Scientists have developed a screening test that uses tiny worms to detect early signs of cancer in urine that could help boost routine screening.

Scientists at Hirotsu Bio Science (Tokyo, Japan) have developed N-NOSE, a cancer screening test that uses highly sensitive olfactory sensory functions of genetically modified a type of worm called "C. elegans" (nematodes) with an acute sense of smell. N-NOSE, which stands for Nematode Nose, uses the chemotaxis characteristic of nematodes, i.e., attractive responses to an odor it likes and repulsive responses to an odor it does not like, as an indicator. Nematodes are known to respond to 15 types of cancer of the stomach, colorectal, lung, breast, pancreatic, liver, prostate, uterine, esophageal, gall bladder, bile duct, kidney, bladder, ovarian, and oral/pharyngeal.

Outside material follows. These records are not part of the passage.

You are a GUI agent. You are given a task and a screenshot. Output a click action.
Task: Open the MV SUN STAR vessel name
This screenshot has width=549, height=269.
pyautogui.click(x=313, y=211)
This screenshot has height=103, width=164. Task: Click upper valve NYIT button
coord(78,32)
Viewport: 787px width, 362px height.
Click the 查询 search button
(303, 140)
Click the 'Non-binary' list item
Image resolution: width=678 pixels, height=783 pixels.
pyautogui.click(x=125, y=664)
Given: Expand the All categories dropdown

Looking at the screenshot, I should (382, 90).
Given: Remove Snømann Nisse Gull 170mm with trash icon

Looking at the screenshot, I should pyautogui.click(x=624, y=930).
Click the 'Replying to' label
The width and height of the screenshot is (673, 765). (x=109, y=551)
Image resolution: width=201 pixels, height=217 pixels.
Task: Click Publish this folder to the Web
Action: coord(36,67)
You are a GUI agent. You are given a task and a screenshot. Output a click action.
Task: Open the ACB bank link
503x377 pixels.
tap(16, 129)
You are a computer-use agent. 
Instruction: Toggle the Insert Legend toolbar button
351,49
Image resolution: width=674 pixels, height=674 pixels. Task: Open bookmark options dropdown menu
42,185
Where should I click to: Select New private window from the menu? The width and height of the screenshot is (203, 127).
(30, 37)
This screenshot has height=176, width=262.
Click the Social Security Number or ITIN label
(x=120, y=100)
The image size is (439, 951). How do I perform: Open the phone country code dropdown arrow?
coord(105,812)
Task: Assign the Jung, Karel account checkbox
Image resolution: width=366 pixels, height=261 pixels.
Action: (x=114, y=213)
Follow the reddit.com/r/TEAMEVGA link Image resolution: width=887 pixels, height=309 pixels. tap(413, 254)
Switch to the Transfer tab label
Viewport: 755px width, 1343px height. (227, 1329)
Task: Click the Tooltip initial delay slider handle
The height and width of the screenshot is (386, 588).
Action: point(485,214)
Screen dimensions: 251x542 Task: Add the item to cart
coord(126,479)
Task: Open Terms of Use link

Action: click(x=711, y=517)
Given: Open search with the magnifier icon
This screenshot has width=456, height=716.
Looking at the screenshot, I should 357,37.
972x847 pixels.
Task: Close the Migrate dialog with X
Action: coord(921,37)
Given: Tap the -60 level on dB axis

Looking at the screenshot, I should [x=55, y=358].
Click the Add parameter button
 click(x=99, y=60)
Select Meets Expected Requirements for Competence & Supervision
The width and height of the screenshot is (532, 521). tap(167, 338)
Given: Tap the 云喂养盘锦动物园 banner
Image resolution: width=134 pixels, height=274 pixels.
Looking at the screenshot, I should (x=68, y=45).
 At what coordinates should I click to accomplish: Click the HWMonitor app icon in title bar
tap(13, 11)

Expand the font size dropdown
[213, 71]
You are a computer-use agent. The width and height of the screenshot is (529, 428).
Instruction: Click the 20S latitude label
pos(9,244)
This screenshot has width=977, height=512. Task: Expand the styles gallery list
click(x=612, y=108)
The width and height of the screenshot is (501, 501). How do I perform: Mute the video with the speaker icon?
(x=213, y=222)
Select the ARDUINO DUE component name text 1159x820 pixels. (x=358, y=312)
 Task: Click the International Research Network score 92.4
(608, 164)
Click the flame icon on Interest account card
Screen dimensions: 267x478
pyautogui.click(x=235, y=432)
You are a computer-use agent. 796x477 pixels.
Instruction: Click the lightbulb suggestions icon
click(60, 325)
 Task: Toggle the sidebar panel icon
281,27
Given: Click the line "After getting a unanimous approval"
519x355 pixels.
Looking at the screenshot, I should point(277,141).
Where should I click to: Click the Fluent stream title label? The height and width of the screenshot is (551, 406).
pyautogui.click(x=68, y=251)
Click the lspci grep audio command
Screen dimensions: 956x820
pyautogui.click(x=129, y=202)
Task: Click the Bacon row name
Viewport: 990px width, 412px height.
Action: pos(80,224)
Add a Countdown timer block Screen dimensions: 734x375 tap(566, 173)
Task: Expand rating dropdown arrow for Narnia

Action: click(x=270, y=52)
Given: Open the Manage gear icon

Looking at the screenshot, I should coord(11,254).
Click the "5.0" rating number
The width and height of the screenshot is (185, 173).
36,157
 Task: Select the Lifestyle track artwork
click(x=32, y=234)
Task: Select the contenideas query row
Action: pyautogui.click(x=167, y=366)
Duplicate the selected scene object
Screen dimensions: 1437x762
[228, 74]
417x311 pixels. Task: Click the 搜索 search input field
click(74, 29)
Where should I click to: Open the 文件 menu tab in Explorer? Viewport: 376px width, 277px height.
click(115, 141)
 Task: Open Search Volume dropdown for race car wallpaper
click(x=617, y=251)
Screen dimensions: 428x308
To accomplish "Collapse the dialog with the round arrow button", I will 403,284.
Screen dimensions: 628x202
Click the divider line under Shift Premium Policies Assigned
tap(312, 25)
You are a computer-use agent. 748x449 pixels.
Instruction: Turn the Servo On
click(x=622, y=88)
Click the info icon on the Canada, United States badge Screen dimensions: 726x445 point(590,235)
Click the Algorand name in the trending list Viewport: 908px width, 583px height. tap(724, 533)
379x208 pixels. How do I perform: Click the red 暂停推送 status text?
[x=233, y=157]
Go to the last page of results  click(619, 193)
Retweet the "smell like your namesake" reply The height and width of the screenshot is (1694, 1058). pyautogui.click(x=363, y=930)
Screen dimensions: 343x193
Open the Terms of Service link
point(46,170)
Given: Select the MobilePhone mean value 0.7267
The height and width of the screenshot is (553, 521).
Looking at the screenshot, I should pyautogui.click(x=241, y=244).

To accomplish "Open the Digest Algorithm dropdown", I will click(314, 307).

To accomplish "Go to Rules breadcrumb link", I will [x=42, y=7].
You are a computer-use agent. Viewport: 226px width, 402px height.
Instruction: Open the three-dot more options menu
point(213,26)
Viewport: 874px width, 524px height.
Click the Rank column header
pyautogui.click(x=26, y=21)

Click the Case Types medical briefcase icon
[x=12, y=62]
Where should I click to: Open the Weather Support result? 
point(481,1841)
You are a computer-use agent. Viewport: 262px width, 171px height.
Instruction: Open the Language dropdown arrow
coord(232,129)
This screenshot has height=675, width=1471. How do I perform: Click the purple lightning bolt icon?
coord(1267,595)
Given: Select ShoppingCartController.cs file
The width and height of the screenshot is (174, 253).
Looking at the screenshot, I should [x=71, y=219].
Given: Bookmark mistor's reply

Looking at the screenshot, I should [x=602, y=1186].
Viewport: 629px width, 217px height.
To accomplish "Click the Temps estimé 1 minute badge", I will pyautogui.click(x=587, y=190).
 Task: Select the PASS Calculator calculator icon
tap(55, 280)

C. elegans nematode is the first multicellular organism to have its entire genome sequenced and is a very popular model organism in biological research. The idea of using nematodes, live creatures, in cancer testing stems from the fact that they have superior olfactory sensors that no man-made device can come close to. Because it has no eyes or ears, it relies on smell to navigate its environment and detect food. C. elegans therefore has a well-developed sense of smell and about 1,200 types of olfactory receptor genes that are able to detect minute odors that machines cannot detect. The novel N-NOSE test that employs the worm’s natural capabilities is not invasive, causes no pain and can be used for early detection of cancer.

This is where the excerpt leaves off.